Ils sont peu nombreux ces films qui traitent, même accessoirement/incidemment, d'un sujet que l'on connait pourtant tous pour l'avoir peut-être subi (et nourrir encore des regrets des années après).... ou ...pour peut-être avoir voulu nous-même plus tard imposer des certitudes mal-inspirées à ce propos.
Ce sujet : le choix d'une activité extra-scolaire, d'une passion proposée/imposée à un pré-adolescent.
Combiens sommes-nous à avoir rêvé que notre père nous offre une guitare (et des cours avec un prof.), des rollers ou un skate-board etc.... pour parfois se voir assener un "c'est trop cher", "ça fait trop de bruit", "tu vas de faire mal" et autres "passe ton bac d'abord"...
Billy Elliot traite ce thème brillamment, avec beaucoup de justesse et d'à propos.

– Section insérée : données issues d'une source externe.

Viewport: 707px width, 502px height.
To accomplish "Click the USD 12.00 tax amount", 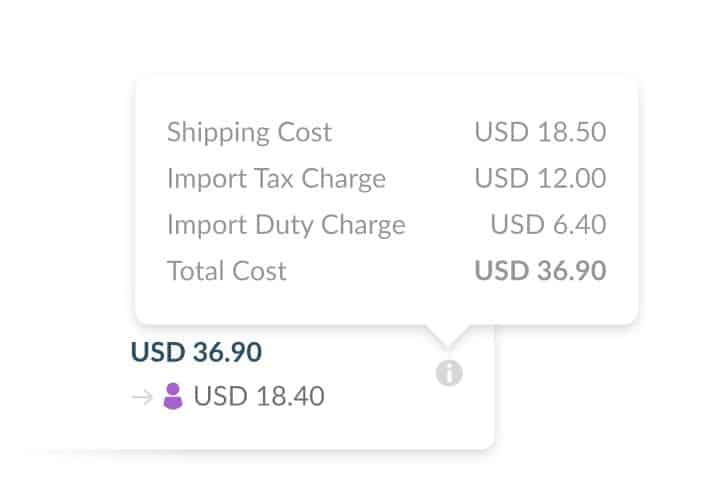I will [x=540, y=178].
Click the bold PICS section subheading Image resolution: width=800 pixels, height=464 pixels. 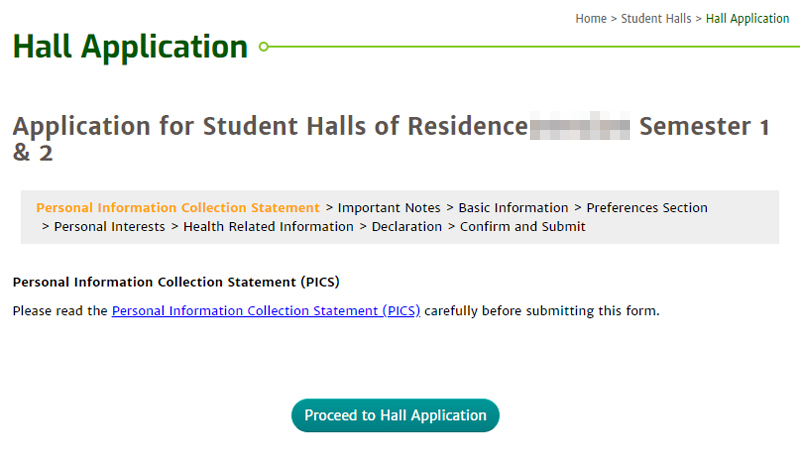pyautogui.click(x=183, y=282)
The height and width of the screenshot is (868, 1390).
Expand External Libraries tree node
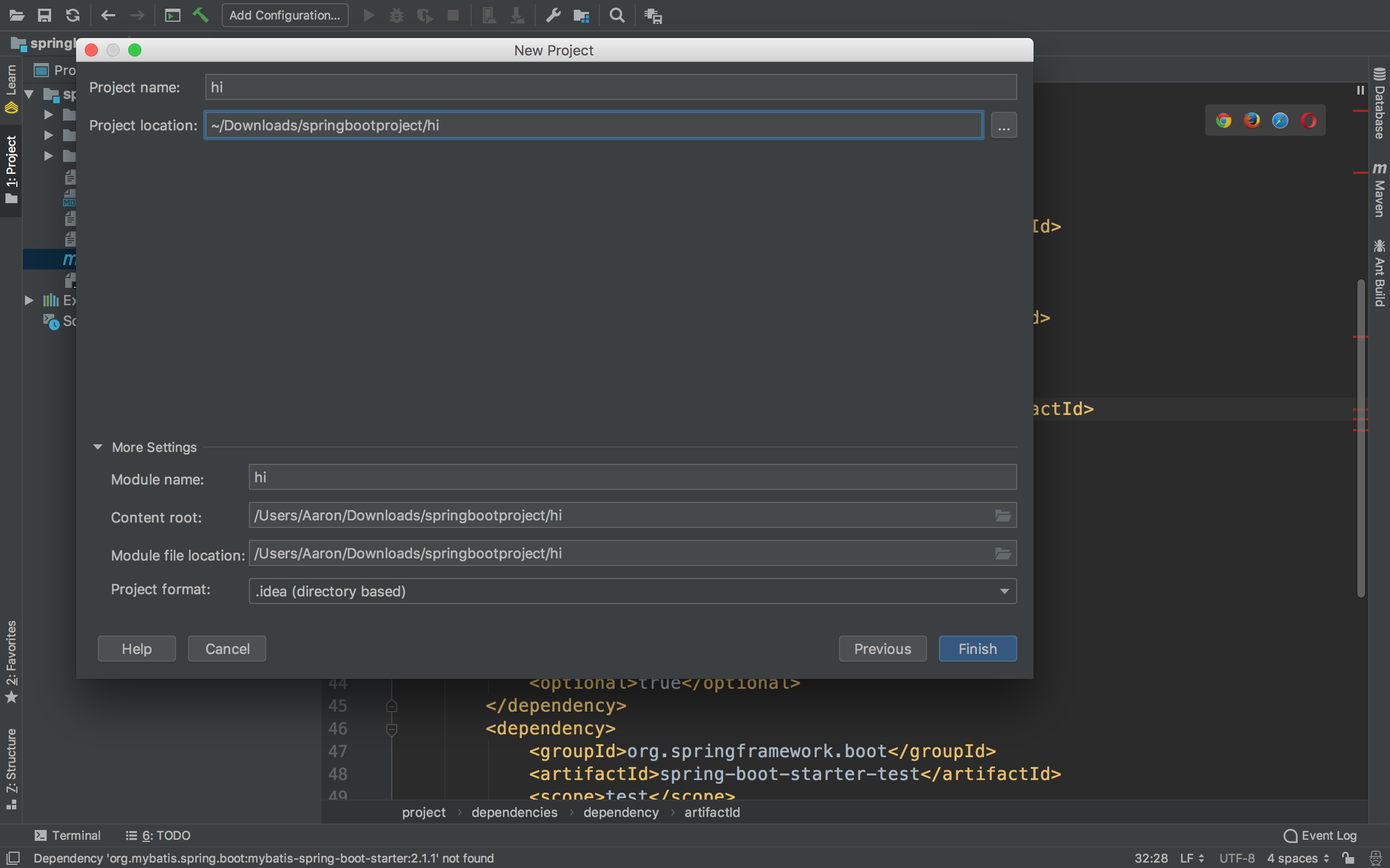point(29,300)
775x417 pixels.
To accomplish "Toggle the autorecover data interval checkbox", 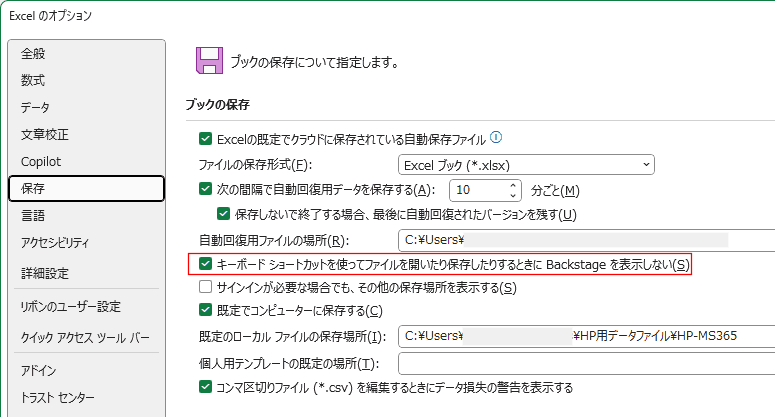I will 206,190.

La grande force du film c'est qu'il parle directement ou indirectement à tous.
Nous sommes tous Billy Elliot :
- On a tous eu des envies, des passions qui nous ont été vendus par nos parents ; on a tous été préprogrammés par des gens (professeurs, instructeurs etc..) qui ont pensés pour nous, à notre place (souvent avec le logiciel de leur génération) sur ce que nous devrions faire de notre temps libre (dans le cas de Billy Elliot de la boxe) ;
- On a aussi (presque) tous eu envie de faire autre chose ;
Le film traite ainsi d'un thème probablement trop rarement abordé et il le fait avec brio. La narration est excellente et le jeu d'acteur parfait. Jamie Bell est remarquable dans le rôle titre, mais il faut aussi souligner la prestation de Gary Lewis absolument parfait dans le rôle du père de Billy Elliot.
Le film, bien que quelque peu caricatural (ex : l'opposition Boxe/danse classique), offre des moments d'émotions d'une rare intensité et là que dire...
...Tout est parfaitement amené : le cadrage, le rythme, la musique (discrète comme il faut). La distance entre l'écran et nous s'estompe on rentre totalement dans le film, on devient Billy.
Le seul défaut du film (à mon humble avis) est de trop accentuer les clichés à travers deux aspects :
- Associer un peu exagérément l'appétence pour la danse à de supposées tendances homosexuelles (à titre de contre-exemple jamais dans Dirty dancing l'orientation de Patrick Swayze n'est questionnée) ;
- Trop dissocier les prédispositions requises pour les sports de combats/arts martiaux et celles pour bien danser (tous le monde se rappelle, pour rester dans le domaine du cinéma, de la danse de Jean-Claude Vandamme dans Kickboxer ou des "pas de danse" présents dans tous les films de bruce lee lequel était à l'évidence un bon danseur).
En synthèse : Une magnifique ode à la tolérance et à l'ouverture d'esprit qui a pour seuls torts de ne pas être inspirée d'une histoire vraie et un côté légèrement caricatural.